In our book Efficient PyTorch, we gave a quick overview of the main sharding strategies used in large-scale distributed training: data parallelism, tensor parallelism, pipeline parallelism, and a few Transformer-specific ones like expert parallelism and context parallelism.
Pipeline parallelism? It barely got a page.
At the time, I thought it was too intuitive to need much detail. Then last week, I tried explaining all the existing schedules in a clean, logical way—and completely hit a wall.
Those neat diagrams in papers always make it look so straightforward… until you dive in. Then it turns into tangled schedules, weird idle bubbles, and code that’s tightly coupled with other components.

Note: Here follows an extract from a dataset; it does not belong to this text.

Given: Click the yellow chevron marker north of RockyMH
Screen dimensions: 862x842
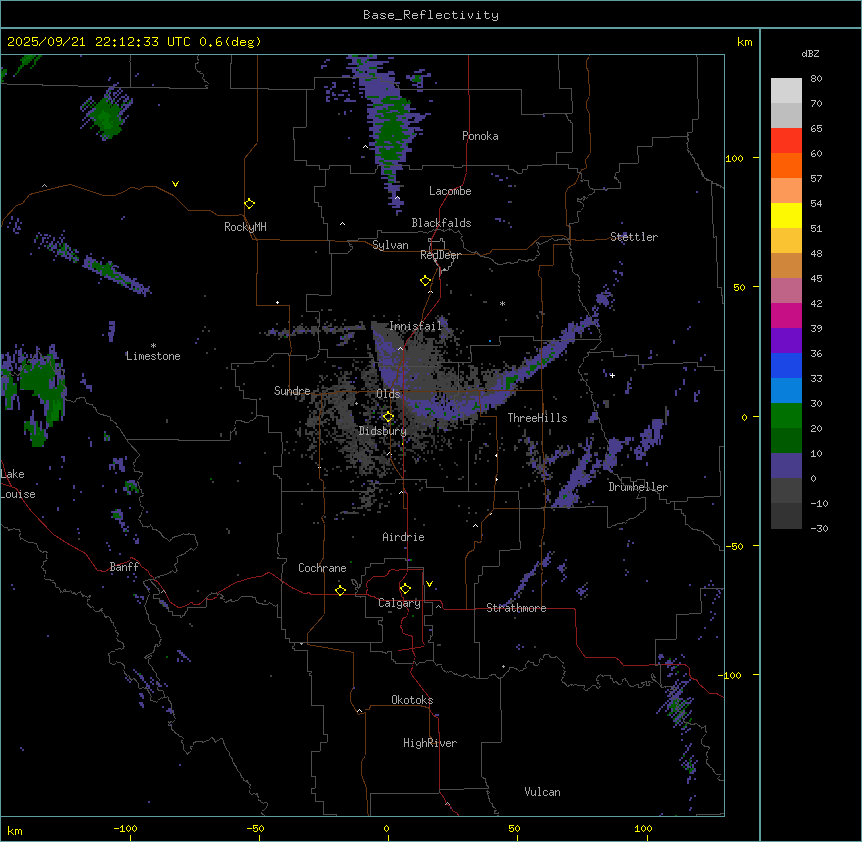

So here’s the chapter that probably should’ve been in the book: an intuition-first, no-formula guide to pipeline parallelism—what it is, why it’s tricky, and how we ended up with so many different flavors of it.
Bonus point: a toy PP implementation for all schedules
While writing this post, I realized it was surprisingly hard to compare pipeline schedules across papers—everyone presents their plots in slightly different setups, which makes apples-to-apples comparisons tricky. As a result I went down the rabbit hole and built a toy simulator called minPP.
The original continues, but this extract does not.